#### [Coordinate data for items]
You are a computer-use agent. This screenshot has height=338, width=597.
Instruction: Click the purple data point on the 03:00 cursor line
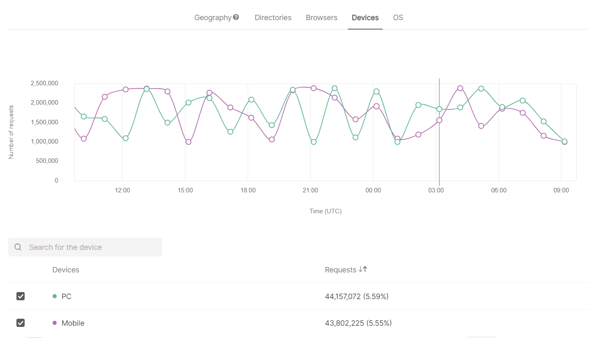tap(439, 120)
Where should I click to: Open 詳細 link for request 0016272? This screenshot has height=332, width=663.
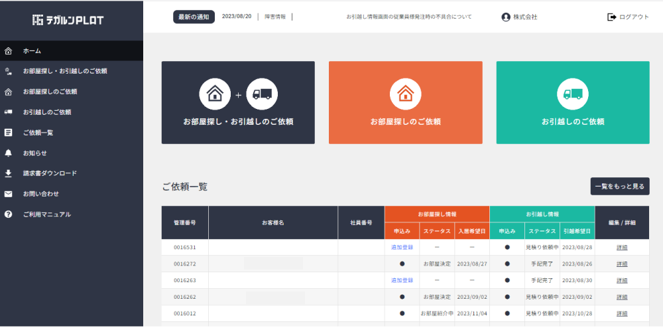(x=622, y=264)
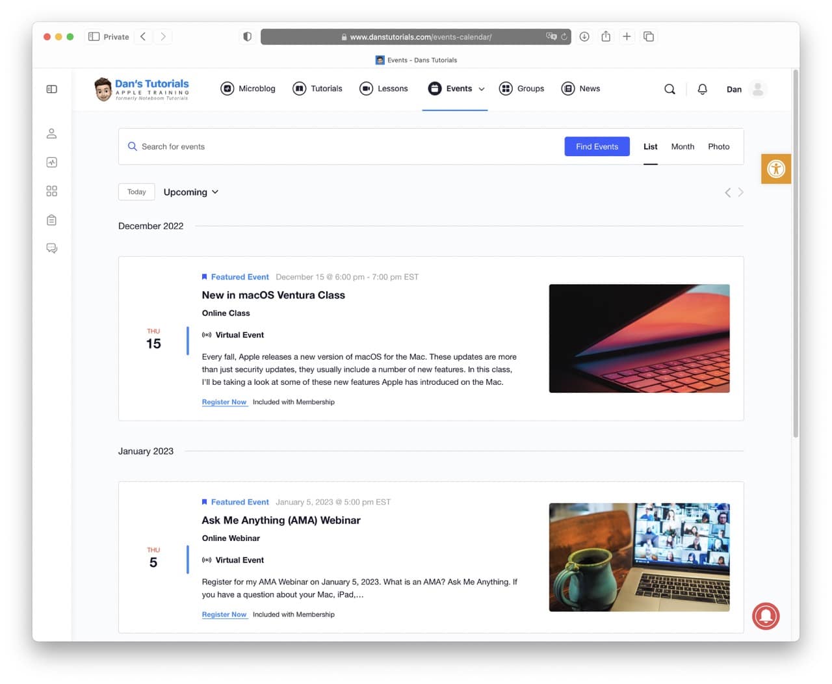Open the activity icon in left sidebar

tap(52, 163)
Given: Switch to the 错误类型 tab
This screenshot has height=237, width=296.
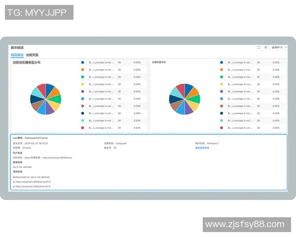Looking at the screenshot, I should click(17, 55).
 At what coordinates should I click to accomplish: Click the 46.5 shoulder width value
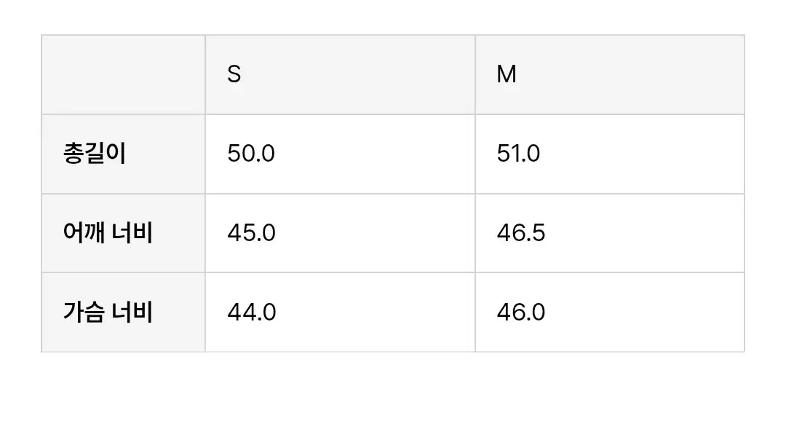tap(521, 233)
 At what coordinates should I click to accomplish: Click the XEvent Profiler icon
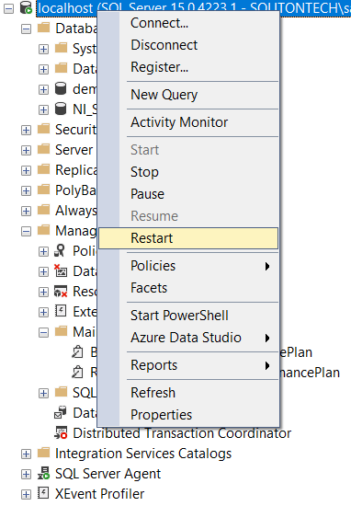click(x=43, y=494)
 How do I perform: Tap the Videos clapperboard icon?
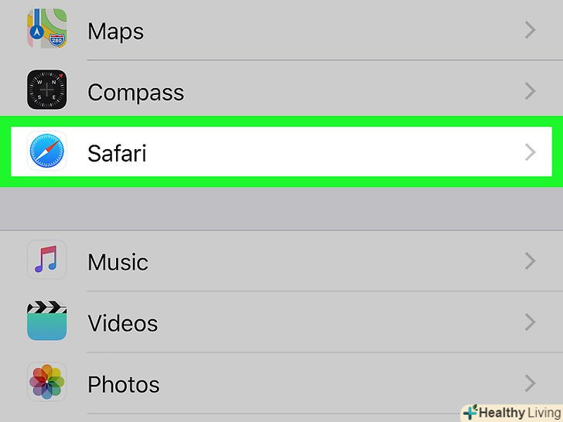coord(46,322)
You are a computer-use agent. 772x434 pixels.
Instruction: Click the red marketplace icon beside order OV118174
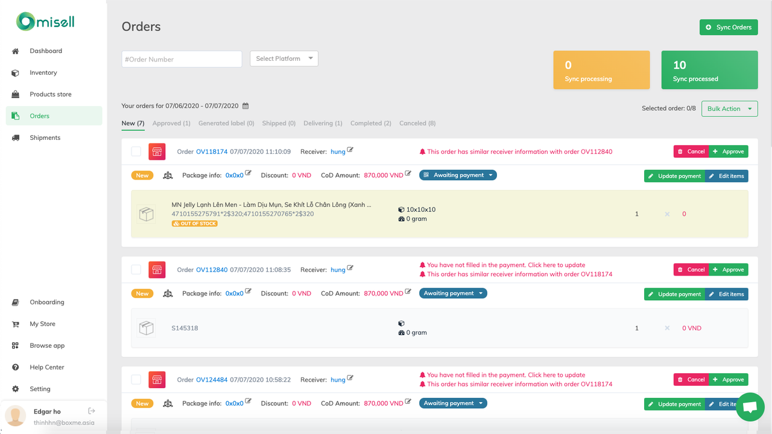pos(157,151)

#### [GIVEN INSTRUCTION]
Gather every line in the records above that contains the string "what", and copy each one in full.

#### [RESPONSE BELOW]
 At what coordinates should I click to accomplish: Click the 46.5 shoulder width value
 At what coordinates should I click to accomplish: Click the XEvent Profiler icon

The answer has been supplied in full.